What hubris. What obnoxious vanity. What utter illusions we create. What we really need to do is humble ourselves before the Lord of all, devastated by the knowledge of our supreme selfishness, and earnestly plead for His mercy. For some reason, He loves us anyway and pours out that mercy on the most undeserving. He is not a God who should be in the dock, rebuffing our accusations. We should be eternally grateful He is willing to listen to us at all.

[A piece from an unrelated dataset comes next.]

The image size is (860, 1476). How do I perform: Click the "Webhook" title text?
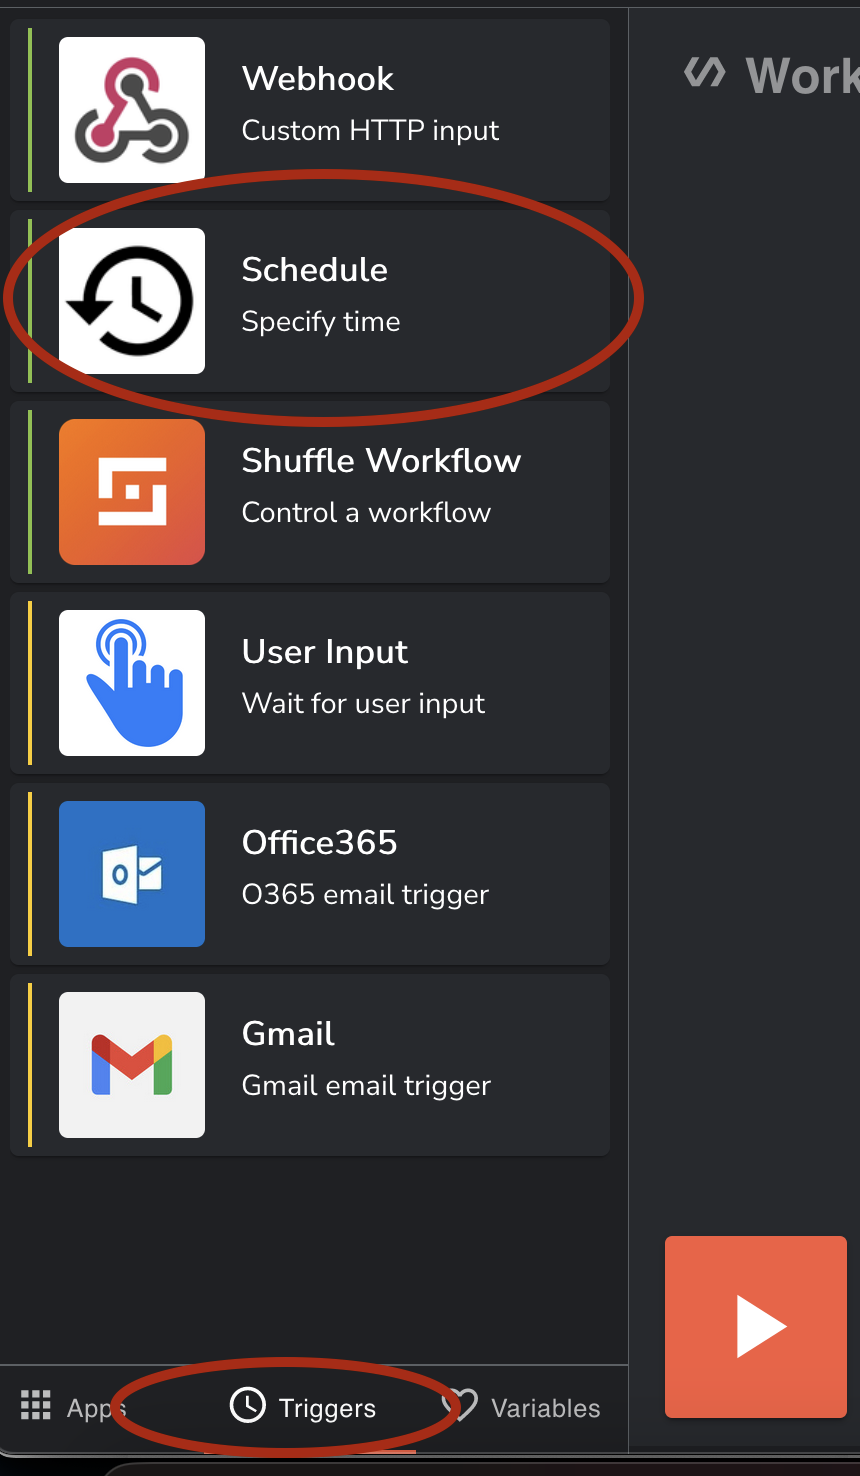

A Few Statements about God, Truth, & Life

Nothing fancy today . . . or long. I just want to make a few statements to help provide some understanding for why I am so dedicated to speaking out about righteousness in government and culture. I don’t do so from some position of presumed authority or because I think I’m the fount of all wisdom. In fact, it’s precisely due to the failures in my own life over my 61+ years that I feel called to write and teach.

When I was 25, I knew everything. I wouldn’t have said so at the time—who would be that foolishly bold?—but as I look back now, I see that I thought I had captured most of the truth about God and life. That confidence was shaken, though, when I went through a time of estrangement from the Lord. I walked away from the faith and tried hard to find another way. God’s grace, however, prevailed as He allowed me to follow a path that led to a dead end.

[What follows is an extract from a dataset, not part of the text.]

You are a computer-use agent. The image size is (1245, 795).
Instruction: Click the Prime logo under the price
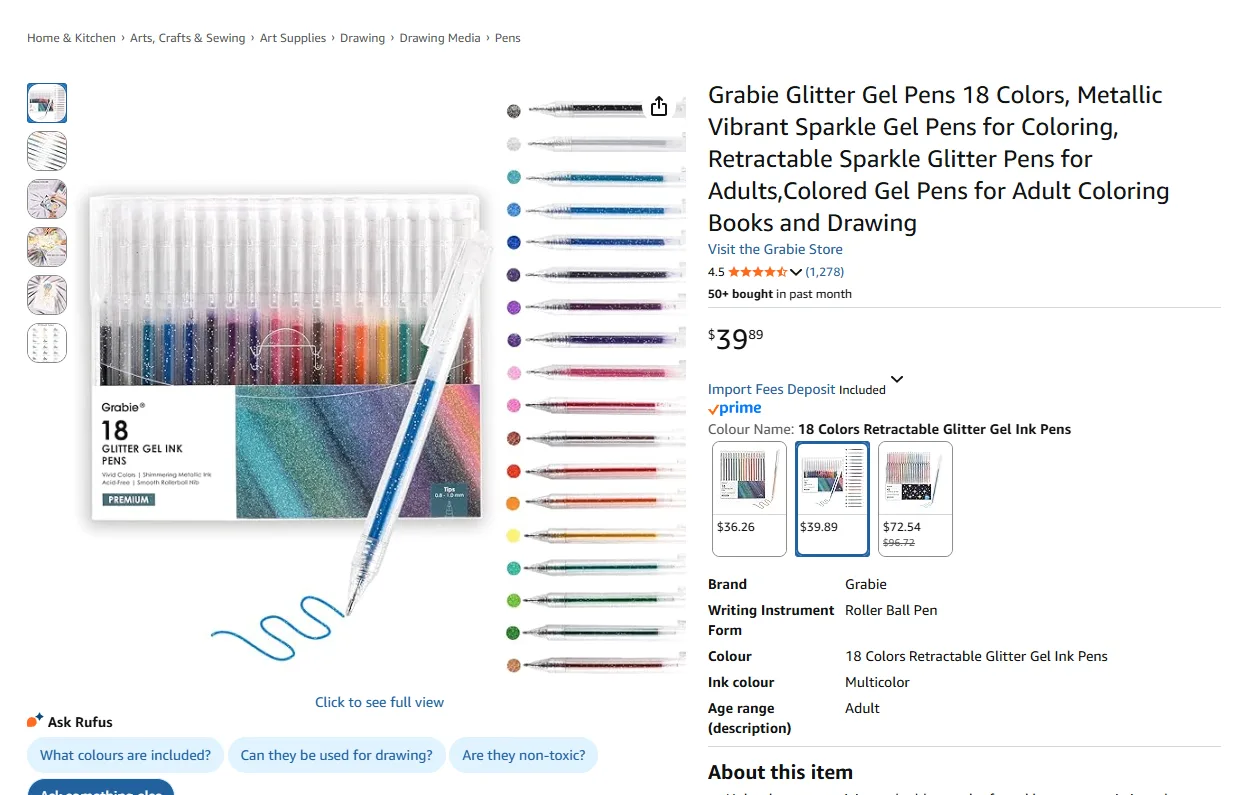(x=734, y=408)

At the end of that path, I had nowhere to turn but back to Him, and for that I’m eternally grateful. He gave me a second chance. He showed me the devastation of sin in one’s life, the cleansing nature of repentance and faith in His atonement, and hope for a new start—a new path. I’ve traveled this new path with Him now for about 25 years. It has not all been easy. I’ve had to live with some consequences from that period when I wandered, and the path has contained some rather large potholes, some of which I navigated successfully, others into which I fell. Yet even in times of near-despair, He has shown me His faithfulness.

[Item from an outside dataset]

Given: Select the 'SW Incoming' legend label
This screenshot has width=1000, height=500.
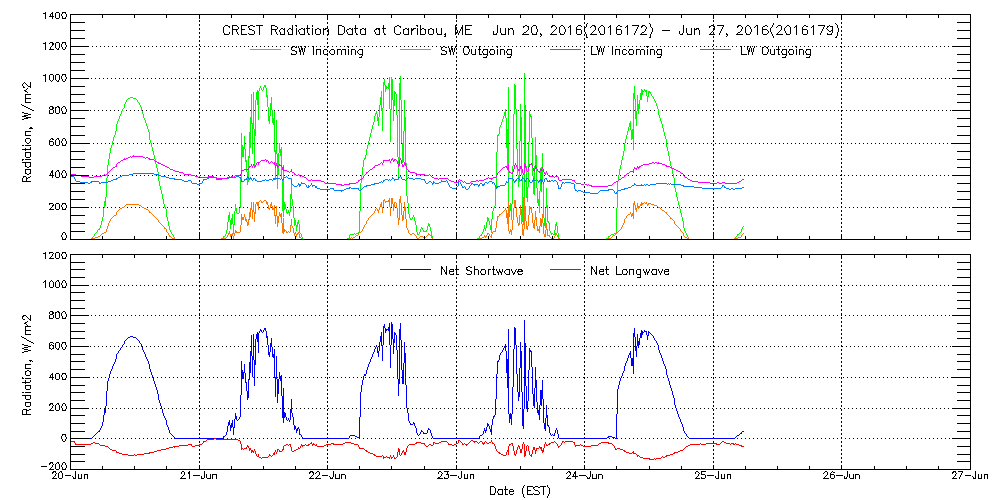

I am more attuned to some things now. Sin is uglier than ever to me. A culture awash in sin makes me grieve. The politics of hypocrisy and self-centeredness brings pain to my heart, even as I know it does to God’s heart. Falsehood, whether in theology or political philosophy, brings the response of wanting to correct all such falsehood with declarations of truth. As a teacher, which is God’s calling on my life, I have a natural tendency to discern error and counter it with Biblical principles.

Yet I am also more attuned to God’s mercy. He showed mercy to me when I deserved judgment. Even as I point out error and talk of God’s potential judgments, I must leave room for His mercy, particularly toward those in the culture and government who are deceived and are deceiving others. God’s judgment may fall, but I will continue to pray that it be forestalled and that spiritual renewal may increase.

We are to judge. That is Biblical. We are to evaluate men’s hearts and actions. We need to do so, though, only when we have first taken the beam out of our own eye.

A couple of sentences from a small devotional book that I’m reading stand out to me today. The first deals with sin:

It is no secret that when a man sins he ever so rarely does anything unique or original or new or different. Sin is monotonously the same, generation after generation.

My sins were not unique. God’s forgiveness is not unique. But it was uniquely applied to my life. It gave me a new life.

The devotional also noted this:

There is a perpetual power of renewal in the Christian religion. It is forever producing prophets and saints who keep calling it back to the heart of its message.

I have been the recipient of a renewal. God continually calls me back to the heart of His message. My goal is to spread that message in any way I can. This is why I write.